§ Tareas a realizar:
- A) Cita del texto sobre el autoencoder el pasaje que comienza en las palabras "Actualizamos nuestra variable" y termina después de "scaler = QuantileTransformer()".
- B) Responde con base en el texto sobre el autoencoder:
(i) ¿Qué valor se asigna a input_dim?
(ii) ¿Qué función de pérdida se indica al compilar el autoencoder?
(iii) ¿Cuántas épocas se fijan al entrenar el autoencoder?

§ Texto proporcionado:
#####

Actualizamos nuestra variable data_scaled para que ahora se calcule en base a las columnas de interés solamente

In [None]:
scaler = QuantileTransformer()
data_scaled = scaler.fit_transform(data.drop(labels="target", axis=1))

In [None]:
# This is the dimension of the original space
input_dim = 3
# This is the dimension of the latent space (encoding space)
latent_dim = 2

encoder = Sequential([
    Dense(120, activation='relu', kernel_initializer = 'glorot_uniform', input_shape=(input_dim,)),
    Dense(120, activation='relu', kernel_initializer = 'glorot_uniform'),
    Dense(90, activation='relu', kernel_initializer = 'glorot_uniform'),
    Dense(latent_dim, activation='relu')
])

decoder = Sequential([
    Dense(90, activation='relu', input_shape=(latent_dim,), kernel_initializer = 'glorot_uniform'), 
    Dense(128, activation='relu', kernel_initializer = 'glorot_uniform'),
    Dense(256, activation='relu', kernel_initializer = 'glorot_uniform'),
    Dense(input_dim, activation=None)
])

autoencoder = keras.models.Sequential([encoder, decoder])
autoencoder.compile(loss='mse', optimizer='adam')

In [None]:
history = autoencoder.fit(data_scaled, data_scaled, epochs=50, batch_size=64,verbose=1, callbacks=[early_stopping])

In [None]:
pred = encoder.predict(data_scaled)

In [None]:
show_scatter(pred)

###Y si probamos con los datos subsampleados?


In [None]:
!gdown --id 1XCl8BiVOP7aheBYjOHIAM378s_34-8kl #reduced_data, misma data pero subsampleando las clases
                                              #sobrerepresentadas


In [None]:
data = pd.read_csv("reduced_data.csv", index_col=0)

#####

§ Datos disponibles:
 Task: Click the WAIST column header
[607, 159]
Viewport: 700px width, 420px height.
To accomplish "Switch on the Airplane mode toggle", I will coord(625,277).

#####

§ Las respuestas:
- A)
Actualizamos nuestra variable data_scaled para que ahora se calcule en base a las columnas de interés solamente

In [None]:
scaler = QuantileTransformer()

- B)
(i) 3
(ii) 'mse'
(iii) 50